#### [Job]
Copy every line of the entries below word for word, but leave out the pictures.
# START OF Dataset rows
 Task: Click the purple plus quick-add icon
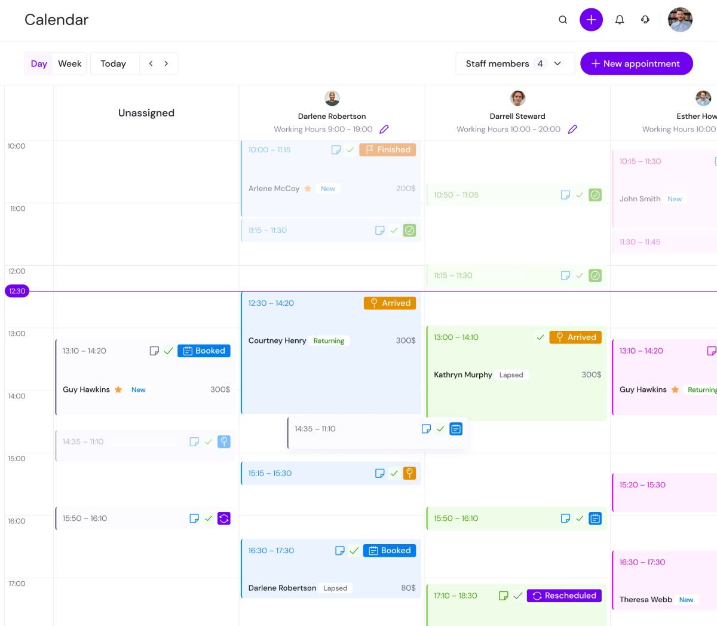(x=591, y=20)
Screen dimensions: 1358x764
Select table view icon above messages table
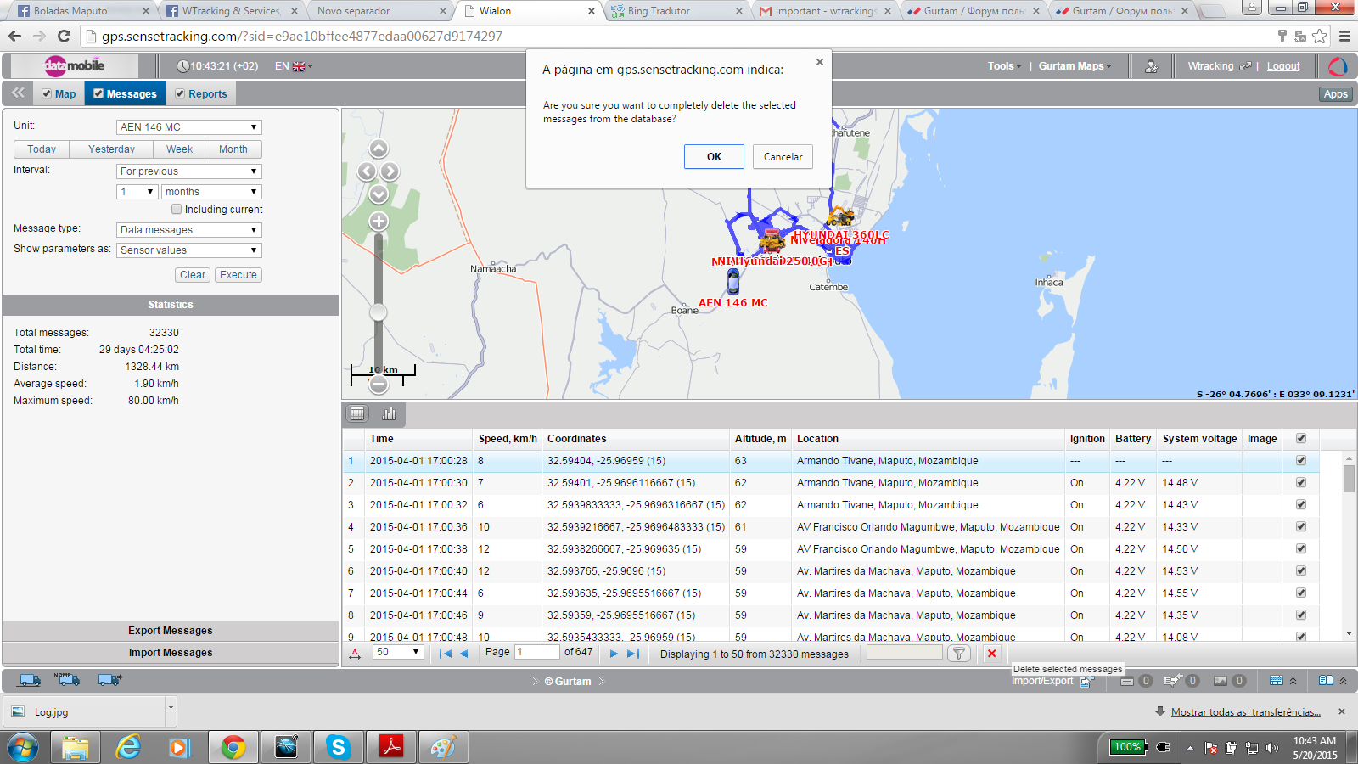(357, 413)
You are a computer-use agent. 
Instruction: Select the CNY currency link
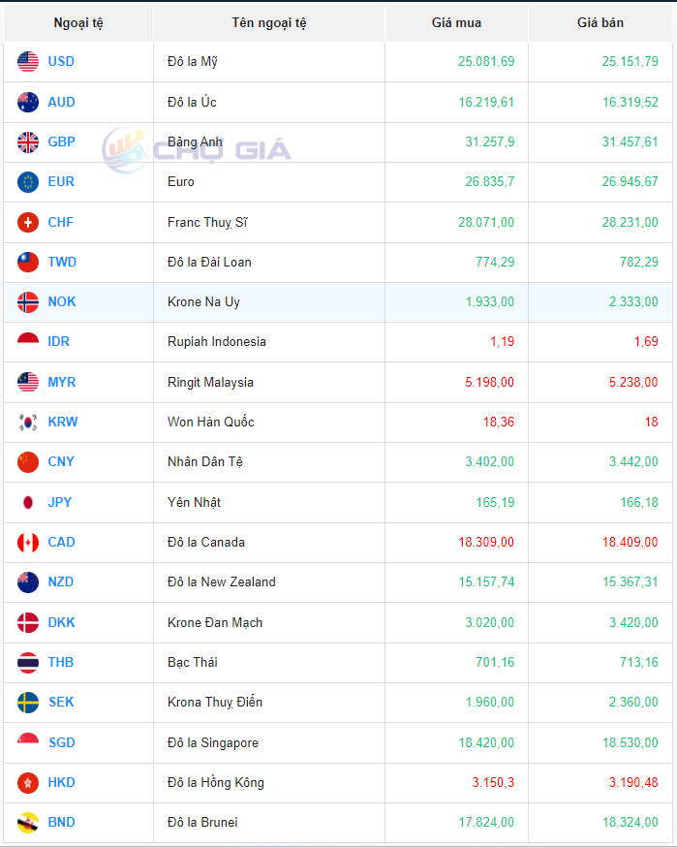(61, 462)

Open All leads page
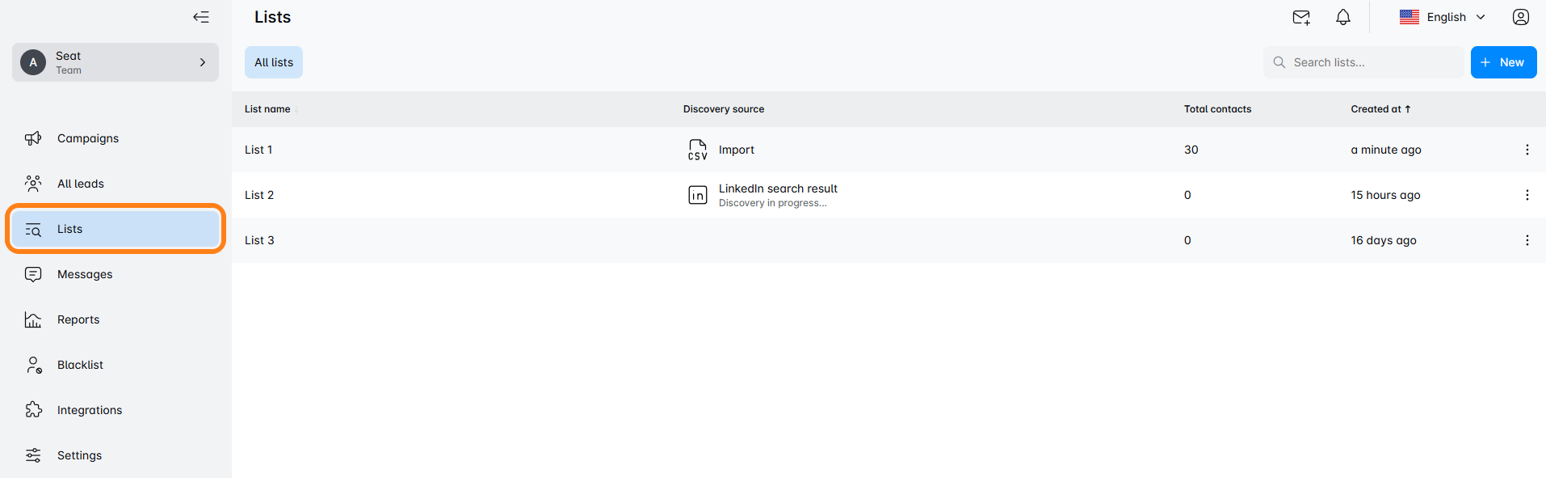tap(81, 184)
# END OF Dataset rows
#### [Full response]
 Task: Click the purple plus quick-add icon
(x=591, y=20)
Screen dimensions: 1358x764
Select table view icon above messages table
(357, 413)
You are a computer-use agent. 
Instruction: Select the CNY currency link
(61, 462)

Open All leads page
tap(81, 184)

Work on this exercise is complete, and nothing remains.